How do the records below read from their first line through the line containing "Crochet en S"? Write those lines out exactly.

(MATERIAL PROVIDED begins)

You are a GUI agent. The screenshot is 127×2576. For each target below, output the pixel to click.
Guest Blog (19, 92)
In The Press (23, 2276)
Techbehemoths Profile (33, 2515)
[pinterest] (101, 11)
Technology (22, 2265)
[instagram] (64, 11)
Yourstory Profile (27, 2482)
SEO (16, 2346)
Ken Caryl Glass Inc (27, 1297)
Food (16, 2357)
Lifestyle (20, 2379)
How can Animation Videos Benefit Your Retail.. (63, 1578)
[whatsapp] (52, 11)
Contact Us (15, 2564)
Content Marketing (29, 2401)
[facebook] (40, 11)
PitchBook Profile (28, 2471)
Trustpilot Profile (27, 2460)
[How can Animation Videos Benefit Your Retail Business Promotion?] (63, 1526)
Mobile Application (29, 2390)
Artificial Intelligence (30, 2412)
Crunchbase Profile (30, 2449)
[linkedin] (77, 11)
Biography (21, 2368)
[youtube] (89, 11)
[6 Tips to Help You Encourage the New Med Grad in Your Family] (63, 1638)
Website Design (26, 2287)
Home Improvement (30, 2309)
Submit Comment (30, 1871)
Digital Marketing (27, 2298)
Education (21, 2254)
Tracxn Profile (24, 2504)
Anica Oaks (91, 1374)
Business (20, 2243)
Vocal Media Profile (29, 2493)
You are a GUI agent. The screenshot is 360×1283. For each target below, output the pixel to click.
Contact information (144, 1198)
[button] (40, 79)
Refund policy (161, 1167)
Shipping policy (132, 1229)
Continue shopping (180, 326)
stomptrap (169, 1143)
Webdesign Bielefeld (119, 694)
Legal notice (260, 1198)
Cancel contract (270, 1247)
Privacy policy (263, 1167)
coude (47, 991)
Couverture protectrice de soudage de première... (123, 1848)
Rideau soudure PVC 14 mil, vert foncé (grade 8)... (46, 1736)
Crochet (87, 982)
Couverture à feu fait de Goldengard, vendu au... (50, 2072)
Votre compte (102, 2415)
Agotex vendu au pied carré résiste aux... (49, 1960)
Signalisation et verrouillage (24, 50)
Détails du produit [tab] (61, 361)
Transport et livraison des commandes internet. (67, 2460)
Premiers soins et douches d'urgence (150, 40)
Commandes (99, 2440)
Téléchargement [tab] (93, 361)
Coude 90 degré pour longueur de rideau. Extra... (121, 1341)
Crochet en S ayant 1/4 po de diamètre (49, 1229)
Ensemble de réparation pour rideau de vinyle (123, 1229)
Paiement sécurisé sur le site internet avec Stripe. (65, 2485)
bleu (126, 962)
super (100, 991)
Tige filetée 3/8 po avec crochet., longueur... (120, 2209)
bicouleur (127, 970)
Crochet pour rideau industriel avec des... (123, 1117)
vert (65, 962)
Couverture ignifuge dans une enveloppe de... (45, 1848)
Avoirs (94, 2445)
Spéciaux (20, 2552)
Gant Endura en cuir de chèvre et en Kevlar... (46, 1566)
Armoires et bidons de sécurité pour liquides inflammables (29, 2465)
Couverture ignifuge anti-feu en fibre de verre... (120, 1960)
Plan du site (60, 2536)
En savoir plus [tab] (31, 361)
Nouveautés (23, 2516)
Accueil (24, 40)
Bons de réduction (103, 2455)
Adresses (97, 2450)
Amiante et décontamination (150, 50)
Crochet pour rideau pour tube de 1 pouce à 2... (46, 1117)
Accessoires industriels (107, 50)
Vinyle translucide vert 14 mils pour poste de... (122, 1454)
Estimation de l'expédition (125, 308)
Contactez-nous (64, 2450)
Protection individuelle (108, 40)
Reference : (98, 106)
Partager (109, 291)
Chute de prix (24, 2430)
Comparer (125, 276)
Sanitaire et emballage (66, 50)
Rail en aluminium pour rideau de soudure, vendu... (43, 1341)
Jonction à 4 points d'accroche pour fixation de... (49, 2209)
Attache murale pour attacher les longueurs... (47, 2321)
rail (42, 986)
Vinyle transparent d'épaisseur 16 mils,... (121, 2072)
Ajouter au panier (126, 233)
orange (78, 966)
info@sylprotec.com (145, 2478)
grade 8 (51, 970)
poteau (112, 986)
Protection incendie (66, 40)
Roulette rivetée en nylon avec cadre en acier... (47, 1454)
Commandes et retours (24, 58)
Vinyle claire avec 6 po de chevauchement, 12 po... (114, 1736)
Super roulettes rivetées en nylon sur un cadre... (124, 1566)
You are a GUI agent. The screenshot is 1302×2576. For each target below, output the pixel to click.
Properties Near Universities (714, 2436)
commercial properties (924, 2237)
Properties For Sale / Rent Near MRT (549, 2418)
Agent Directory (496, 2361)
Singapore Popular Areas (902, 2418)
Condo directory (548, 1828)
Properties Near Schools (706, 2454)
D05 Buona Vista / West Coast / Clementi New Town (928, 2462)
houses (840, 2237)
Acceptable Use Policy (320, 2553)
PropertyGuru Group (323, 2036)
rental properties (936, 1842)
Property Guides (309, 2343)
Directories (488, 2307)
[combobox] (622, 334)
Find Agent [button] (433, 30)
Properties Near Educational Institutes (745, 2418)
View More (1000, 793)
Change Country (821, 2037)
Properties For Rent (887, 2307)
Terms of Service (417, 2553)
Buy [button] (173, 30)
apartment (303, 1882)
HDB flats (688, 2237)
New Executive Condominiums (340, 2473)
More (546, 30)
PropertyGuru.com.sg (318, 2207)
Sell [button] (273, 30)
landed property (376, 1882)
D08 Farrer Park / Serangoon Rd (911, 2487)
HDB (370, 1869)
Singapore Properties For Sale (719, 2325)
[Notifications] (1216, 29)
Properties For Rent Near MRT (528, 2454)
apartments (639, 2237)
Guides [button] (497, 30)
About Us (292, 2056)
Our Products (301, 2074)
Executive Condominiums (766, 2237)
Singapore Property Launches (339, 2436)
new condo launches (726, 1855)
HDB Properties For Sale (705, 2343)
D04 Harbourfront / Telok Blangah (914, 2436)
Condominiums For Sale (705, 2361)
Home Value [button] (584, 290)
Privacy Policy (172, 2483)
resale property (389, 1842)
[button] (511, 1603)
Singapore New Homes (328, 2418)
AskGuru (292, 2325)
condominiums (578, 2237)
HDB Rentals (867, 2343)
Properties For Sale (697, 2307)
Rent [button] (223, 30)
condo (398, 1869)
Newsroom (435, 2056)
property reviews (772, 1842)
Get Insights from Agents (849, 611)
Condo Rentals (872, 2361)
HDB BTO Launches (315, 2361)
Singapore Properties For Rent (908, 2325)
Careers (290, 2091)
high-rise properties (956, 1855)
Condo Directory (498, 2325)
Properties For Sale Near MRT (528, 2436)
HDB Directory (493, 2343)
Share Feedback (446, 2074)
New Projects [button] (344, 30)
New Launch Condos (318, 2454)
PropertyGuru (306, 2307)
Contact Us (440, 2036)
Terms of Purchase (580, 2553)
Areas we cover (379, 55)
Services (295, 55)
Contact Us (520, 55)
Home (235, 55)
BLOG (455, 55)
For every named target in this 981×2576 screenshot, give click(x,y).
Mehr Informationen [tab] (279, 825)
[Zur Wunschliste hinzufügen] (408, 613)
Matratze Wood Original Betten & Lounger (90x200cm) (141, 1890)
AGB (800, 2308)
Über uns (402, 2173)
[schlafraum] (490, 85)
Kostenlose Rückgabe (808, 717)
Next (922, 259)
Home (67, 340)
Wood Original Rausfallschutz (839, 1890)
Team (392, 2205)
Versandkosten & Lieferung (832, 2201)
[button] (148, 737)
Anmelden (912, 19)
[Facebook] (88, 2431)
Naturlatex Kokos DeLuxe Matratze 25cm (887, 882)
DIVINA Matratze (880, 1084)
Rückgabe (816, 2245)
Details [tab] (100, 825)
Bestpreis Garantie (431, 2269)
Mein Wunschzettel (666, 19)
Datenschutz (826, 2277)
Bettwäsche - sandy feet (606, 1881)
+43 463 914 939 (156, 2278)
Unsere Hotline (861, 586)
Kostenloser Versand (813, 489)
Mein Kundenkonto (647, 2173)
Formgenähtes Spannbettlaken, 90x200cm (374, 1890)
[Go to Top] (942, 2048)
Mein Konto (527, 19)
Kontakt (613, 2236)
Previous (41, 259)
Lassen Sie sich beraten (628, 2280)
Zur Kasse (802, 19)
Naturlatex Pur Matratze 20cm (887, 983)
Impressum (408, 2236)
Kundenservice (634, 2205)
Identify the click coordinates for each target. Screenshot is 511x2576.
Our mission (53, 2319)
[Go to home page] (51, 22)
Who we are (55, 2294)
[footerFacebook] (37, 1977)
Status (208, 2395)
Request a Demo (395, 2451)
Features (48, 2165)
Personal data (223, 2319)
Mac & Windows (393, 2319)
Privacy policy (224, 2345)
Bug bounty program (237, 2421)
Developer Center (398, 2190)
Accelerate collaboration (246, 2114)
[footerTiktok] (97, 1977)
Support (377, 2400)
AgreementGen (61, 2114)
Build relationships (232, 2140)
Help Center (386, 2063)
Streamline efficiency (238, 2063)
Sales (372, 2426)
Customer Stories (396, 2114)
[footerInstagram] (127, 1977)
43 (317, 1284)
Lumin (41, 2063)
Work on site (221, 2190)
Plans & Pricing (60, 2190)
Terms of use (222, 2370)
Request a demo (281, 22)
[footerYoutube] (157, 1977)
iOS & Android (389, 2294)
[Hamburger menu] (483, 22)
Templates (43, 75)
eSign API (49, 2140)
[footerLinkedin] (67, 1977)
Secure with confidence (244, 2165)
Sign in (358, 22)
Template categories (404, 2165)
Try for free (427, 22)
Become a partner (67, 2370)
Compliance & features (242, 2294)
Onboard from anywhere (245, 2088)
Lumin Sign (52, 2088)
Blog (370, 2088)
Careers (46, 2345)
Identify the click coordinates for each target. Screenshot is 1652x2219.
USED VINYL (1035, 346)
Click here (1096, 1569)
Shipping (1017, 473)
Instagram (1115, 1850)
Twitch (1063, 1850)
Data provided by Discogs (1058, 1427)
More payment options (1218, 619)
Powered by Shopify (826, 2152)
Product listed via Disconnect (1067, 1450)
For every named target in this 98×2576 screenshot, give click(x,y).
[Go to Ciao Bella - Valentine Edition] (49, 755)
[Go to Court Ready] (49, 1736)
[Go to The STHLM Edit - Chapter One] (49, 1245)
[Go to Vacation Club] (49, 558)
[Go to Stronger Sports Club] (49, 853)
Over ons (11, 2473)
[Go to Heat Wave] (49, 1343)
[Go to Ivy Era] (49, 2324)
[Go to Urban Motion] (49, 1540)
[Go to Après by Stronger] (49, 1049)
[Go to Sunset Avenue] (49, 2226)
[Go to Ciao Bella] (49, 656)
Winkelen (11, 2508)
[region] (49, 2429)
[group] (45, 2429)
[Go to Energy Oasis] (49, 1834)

(MATERIAL PROVIDED ends)

* **SOLUTION**
You are a GUI agent. The screenshot is 127×2576. For each target below, output the pixel to click.
Guest Blog (19, 92)
In The Press (23, 2276)
Techbehemoths Profile (33, 2515)
[pinterest] (101, 11)
Technology (22, 2265)
[instagram] (64, 11)
Yourstory Profile (27, 2482)
SEO (16, 2346)
Ken Caryl Glass Inc (27, 1297)
Food (16, 2357)
Lifestyle (20, 2379)
How can Animation Videos Benefit Your Retail.. (63, 1578)
[whatsapp] (52, 11)
Contact Us (15, 2564)
Content Marketing (29, 2401)
[facebook] (40, 11)
PitchBook Profile (28, 2471)
Trustpilot Profile (27, 2460)
[How can Animation Videos Benefit Your Retail Business Promotion?] (63, 1526)
Mobile Application (29, 2390)
Artificial Intelligence (30, 2412)
Crunchbase Profile (30, 2449)
[linkedin] (77, 11)
Biography (21, 2368)
[youtube] (89, 11)
[6 Tips to Help You Encourage the New Med Grad in Your Family] (63, 1638)
Website Design (26, 2287)
Home Improvement (30, 2309)
Submit Comment (30, 1871)
Digital Marketing (27, 2298)
Education (21, 2254)
Tracxn Profile (24, 2504)
Anica Oaks (91, 1374)
Business (20, 2243)
Vocal Media Profile (29, 2493)
You are a GUI agent. The screenshot is 360×1283. For each target below, output the pixel to click.
Contact information (144, 1198)
[button] (40, 79)
Refund policy (161, 1167)
Shipping policy (132, 1229)
Continue shopping (180, 326)
stomptrap (169, 1143)
Webdesign Bielefeld (119, 694)
Legal notice (260, 1198)
Cancel contract (270, 1247)
Privacy policy (263, 1167)
coude (47, 991)
Couverture protectrice de soudage de première... (123, 1848)
Rideau soudure PVC 14 mil, vert foncé (grade 8)... (46, 1736)
Crochet (87, 982)
Couverture à feu fait de Goldengard, vendu au... (50, 2072)
Votre compte (102, 2415)
Agotex vendu au pied carré résiste aux... (49, 1960)
Signalisation et verrouillage (24, 50)
Détails du produit [tab] (61, 361)
Transport et livraison des commandes internet. (67, 2460)
Premiers soins et douches d'urgence (150, 40)
Commandes (99, 2440)
Téléchargement [tab] (93, 361)
Coude 90 degré pour longueur de rideau. Extra... (121, 1341)
Crochet en S ayant 1/4 po de diamètre (49, 1229)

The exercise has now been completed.